▶ **Document and screenshot pointing entries**:

------------------------------------------------------------

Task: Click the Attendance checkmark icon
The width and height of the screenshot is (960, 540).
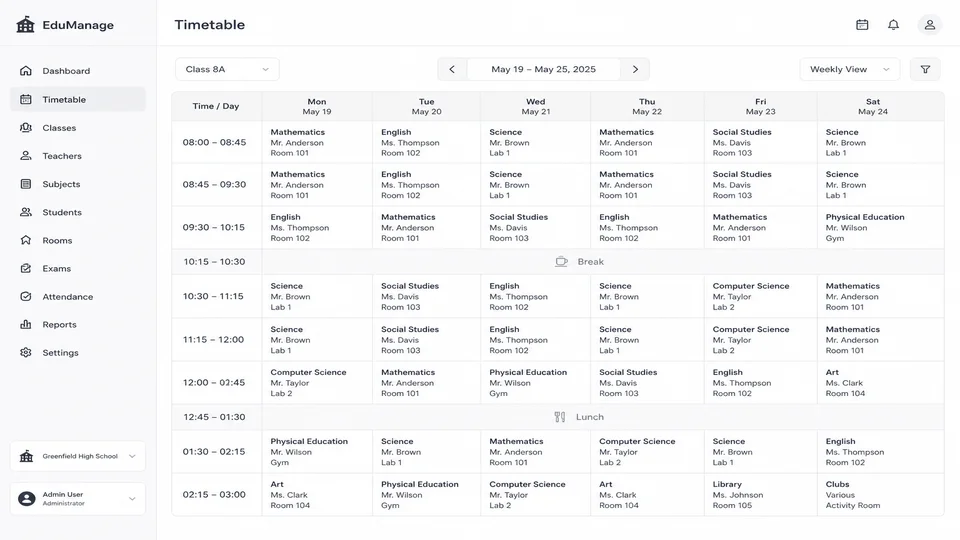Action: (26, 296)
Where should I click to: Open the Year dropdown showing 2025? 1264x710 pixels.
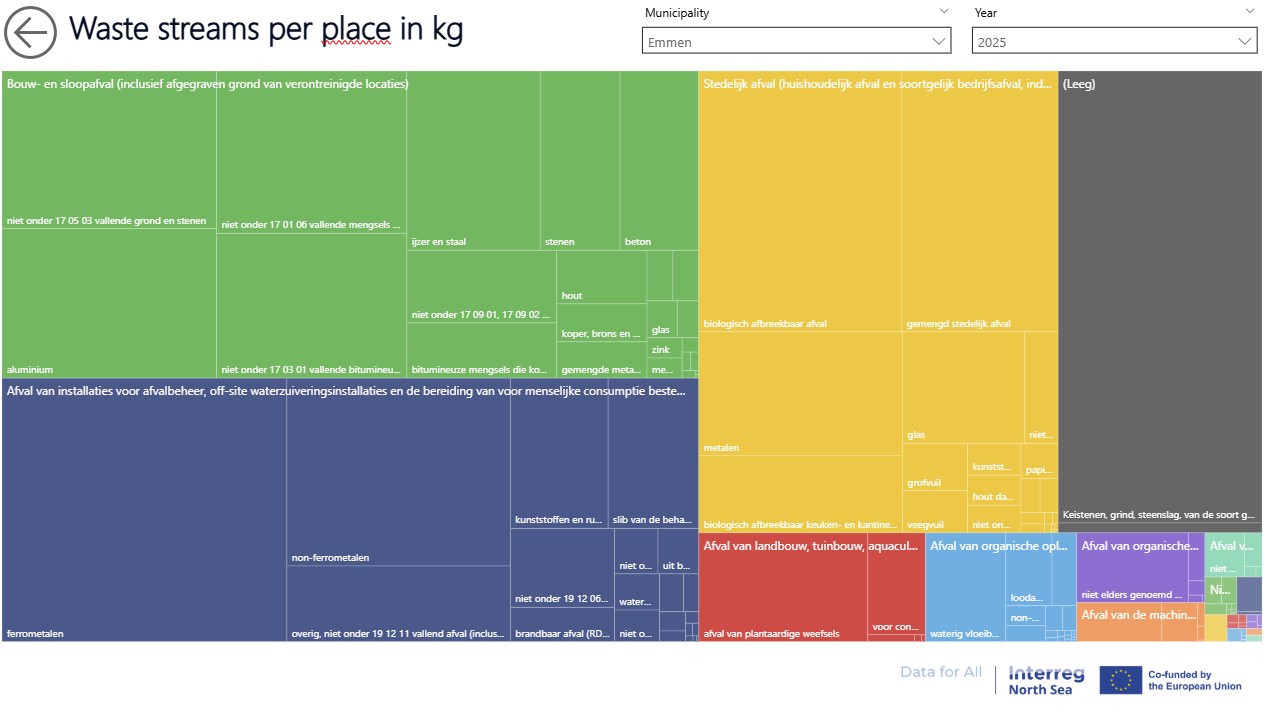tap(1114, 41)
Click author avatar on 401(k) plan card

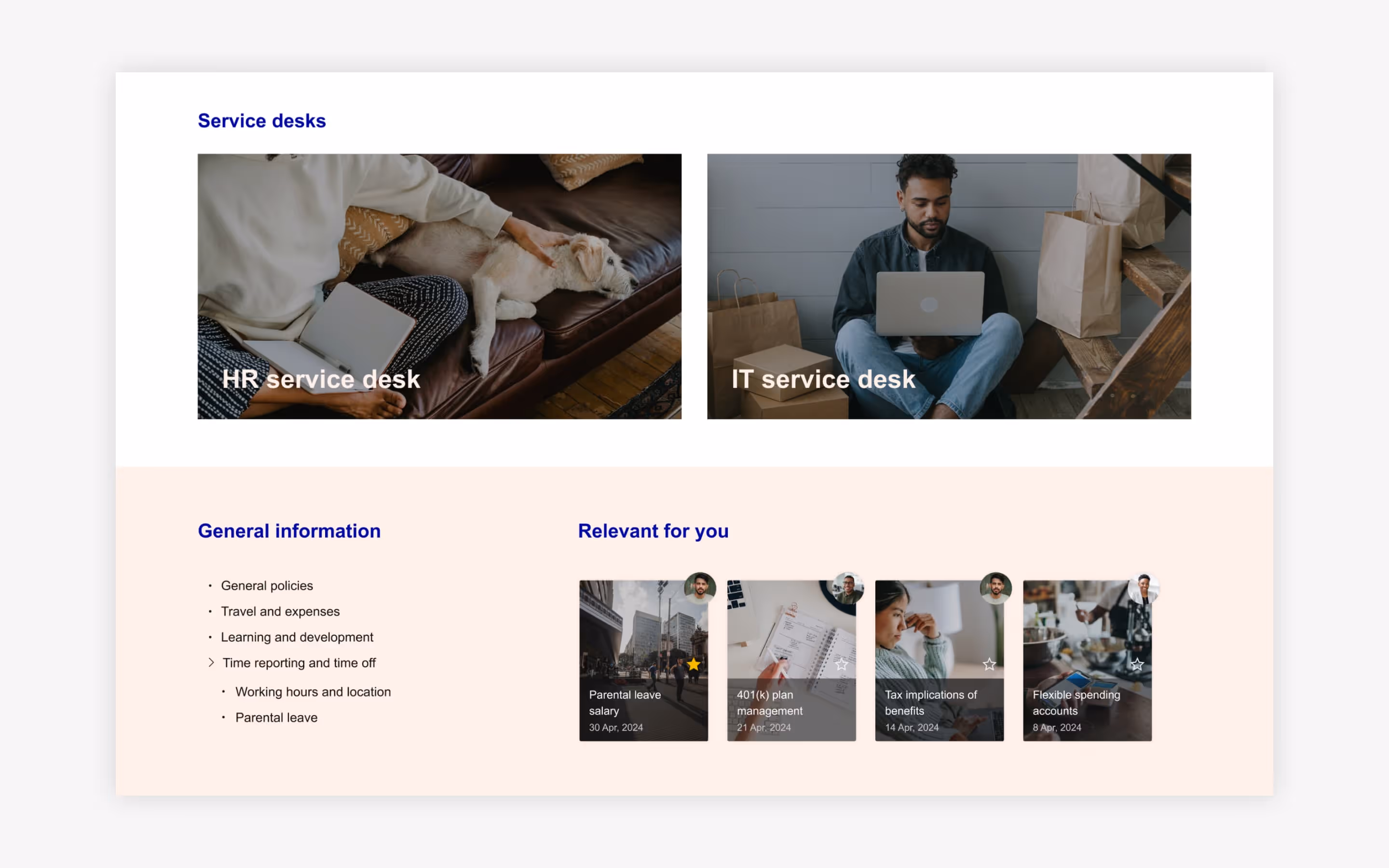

------------------------------------------------------------

▶ **DIRECTIVE**:
Repeat the lines in these records word for word, leaving out the pictures.

▶ **ANSWER TO THIS TASK**:
Task: Click the Attendance checkmark icon
The width and height of the screenshot is (960, 540).
Action: (26, 296)
Where should I click to: Open the Year dropdown showing 2025? 1264x710 pixels.
tap(1114, 41)
Click author avatar on 401(k) plan card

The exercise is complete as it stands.